Friday's Security Council decision is the result of a meeting earlier this week between US secretary of state John Kerry and Sergey Lavrov, the Russian foreign minister, and it appears to signal a shift in Russia's position.
Russia sought to blame rebel fighters for the sarin attacks near Damascus in August 2013, even though the rebels were not known to possess sarin and the weight of evidence pointed strongly towards the Assad regime's culpability (see previous blog posts, August 2013 – March 2014).
In the furore following those attacks, the Assad regime agreed to sign the Chemical Weapons Convention and the OPCW moved in to destroy its declared stockpiles and dismantle its production facilities.
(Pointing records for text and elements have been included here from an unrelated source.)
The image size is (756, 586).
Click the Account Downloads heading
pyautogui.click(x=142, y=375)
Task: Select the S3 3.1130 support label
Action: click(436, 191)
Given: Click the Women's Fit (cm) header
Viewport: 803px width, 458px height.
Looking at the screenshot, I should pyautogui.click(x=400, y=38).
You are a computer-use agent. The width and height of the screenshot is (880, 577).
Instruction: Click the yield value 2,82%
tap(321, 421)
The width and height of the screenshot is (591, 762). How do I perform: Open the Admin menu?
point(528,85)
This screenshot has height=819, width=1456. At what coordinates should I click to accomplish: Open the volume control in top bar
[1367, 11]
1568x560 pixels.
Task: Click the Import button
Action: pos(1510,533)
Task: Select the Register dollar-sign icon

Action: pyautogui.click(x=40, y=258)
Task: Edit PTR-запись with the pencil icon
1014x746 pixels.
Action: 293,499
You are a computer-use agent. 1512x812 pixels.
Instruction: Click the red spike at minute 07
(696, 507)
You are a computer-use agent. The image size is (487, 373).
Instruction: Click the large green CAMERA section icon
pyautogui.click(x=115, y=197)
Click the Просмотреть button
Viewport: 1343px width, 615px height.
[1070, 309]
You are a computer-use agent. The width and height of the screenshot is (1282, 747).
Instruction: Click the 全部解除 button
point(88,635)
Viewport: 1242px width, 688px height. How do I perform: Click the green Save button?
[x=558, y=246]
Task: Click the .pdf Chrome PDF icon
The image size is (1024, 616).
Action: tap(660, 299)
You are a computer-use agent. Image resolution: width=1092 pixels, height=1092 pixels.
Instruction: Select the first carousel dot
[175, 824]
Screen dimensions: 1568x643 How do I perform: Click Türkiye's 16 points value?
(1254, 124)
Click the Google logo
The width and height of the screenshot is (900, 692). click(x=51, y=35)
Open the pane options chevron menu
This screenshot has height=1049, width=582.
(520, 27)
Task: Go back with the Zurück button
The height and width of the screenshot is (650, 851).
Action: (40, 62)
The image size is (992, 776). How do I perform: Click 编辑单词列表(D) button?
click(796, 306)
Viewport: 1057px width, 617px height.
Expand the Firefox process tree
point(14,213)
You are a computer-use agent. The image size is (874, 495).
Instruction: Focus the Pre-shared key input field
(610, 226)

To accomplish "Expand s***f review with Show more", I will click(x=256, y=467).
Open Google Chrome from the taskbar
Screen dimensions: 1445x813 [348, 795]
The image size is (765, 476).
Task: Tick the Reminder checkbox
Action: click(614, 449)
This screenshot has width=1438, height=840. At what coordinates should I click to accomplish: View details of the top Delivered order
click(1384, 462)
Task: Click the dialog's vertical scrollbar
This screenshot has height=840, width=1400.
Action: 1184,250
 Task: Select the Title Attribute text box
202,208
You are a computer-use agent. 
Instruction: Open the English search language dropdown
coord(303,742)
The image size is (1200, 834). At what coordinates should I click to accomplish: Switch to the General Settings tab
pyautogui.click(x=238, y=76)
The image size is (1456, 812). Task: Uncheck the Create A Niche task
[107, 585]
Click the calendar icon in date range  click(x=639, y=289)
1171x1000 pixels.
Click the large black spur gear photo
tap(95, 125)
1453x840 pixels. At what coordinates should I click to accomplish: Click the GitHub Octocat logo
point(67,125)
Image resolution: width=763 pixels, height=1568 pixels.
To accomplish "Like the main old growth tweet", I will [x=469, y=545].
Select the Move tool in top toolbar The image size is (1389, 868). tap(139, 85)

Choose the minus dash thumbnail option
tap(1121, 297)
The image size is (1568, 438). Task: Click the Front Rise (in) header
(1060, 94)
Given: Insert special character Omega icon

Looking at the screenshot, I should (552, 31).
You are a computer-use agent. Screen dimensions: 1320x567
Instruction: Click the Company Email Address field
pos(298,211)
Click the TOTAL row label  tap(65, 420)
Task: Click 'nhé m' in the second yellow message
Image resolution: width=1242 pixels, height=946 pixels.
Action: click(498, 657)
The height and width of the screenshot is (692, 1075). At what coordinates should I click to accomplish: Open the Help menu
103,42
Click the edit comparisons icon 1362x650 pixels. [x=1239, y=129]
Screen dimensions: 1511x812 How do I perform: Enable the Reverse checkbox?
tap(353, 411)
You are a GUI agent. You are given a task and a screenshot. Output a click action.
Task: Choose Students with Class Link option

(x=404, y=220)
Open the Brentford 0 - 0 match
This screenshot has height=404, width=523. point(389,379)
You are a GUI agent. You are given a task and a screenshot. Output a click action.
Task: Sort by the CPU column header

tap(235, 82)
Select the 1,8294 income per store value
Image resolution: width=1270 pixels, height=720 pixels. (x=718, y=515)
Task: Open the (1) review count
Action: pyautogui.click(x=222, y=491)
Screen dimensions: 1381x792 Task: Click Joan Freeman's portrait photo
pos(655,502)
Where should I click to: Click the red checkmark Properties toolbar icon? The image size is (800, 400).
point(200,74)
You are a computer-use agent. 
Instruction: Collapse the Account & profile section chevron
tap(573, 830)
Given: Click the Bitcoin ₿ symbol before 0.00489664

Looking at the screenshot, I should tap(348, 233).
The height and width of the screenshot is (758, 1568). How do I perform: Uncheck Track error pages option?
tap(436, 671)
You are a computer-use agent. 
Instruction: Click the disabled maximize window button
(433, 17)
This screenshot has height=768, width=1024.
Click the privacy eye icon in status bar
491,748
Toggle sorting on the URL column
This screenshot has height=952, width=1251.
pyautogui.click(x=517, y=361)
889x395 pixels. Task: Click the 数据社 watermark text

Since then, however, there have been numerous reports of attacks involving chlorine. Last month, for example, 50 people were said to have been injured, eight of them critically, by a chlorine attack in the Jobar district of Damascus province.
In February, a report by the OPCW cited numerous witnesses in Syria as saying that chlorine bombs had been dropped from helicopters. If true, this would indicate that the regime was responsible, since the rebel fighters do not have helicopters.
Although chlorine itself is not classified as a chemical weapon (because it has industrial uses), its use in warfare is banned.
Friday's Security Council resolution mentions chlorine by name eight times but although it also refers to "other toxic chemicals" there is no specific mention of sarin, the chemical involved most notably in the August 2013 attacks. This raises the question of whether the UN investigation will focus on identifying the perpetrators of all chemical attacks in Syria or confine itself to chlorine attacks reported since the regime signed the Chemical Weapons Convention.
The text of the resolution seems ambiguous on this point (perhaps deliberately so). Given their previous attitude towards the earlier sarin attacks, it's likely the Russians will interpret it as referring only to apparent breaches of Security Council Resolution 2118, approved in September 2013 – in other words, attacks that don't involve sarin.
However, the fact that the Russians agreed to Friday's resolution suggests they may be willing to put pressure on the regime to renounce the use of chlorine.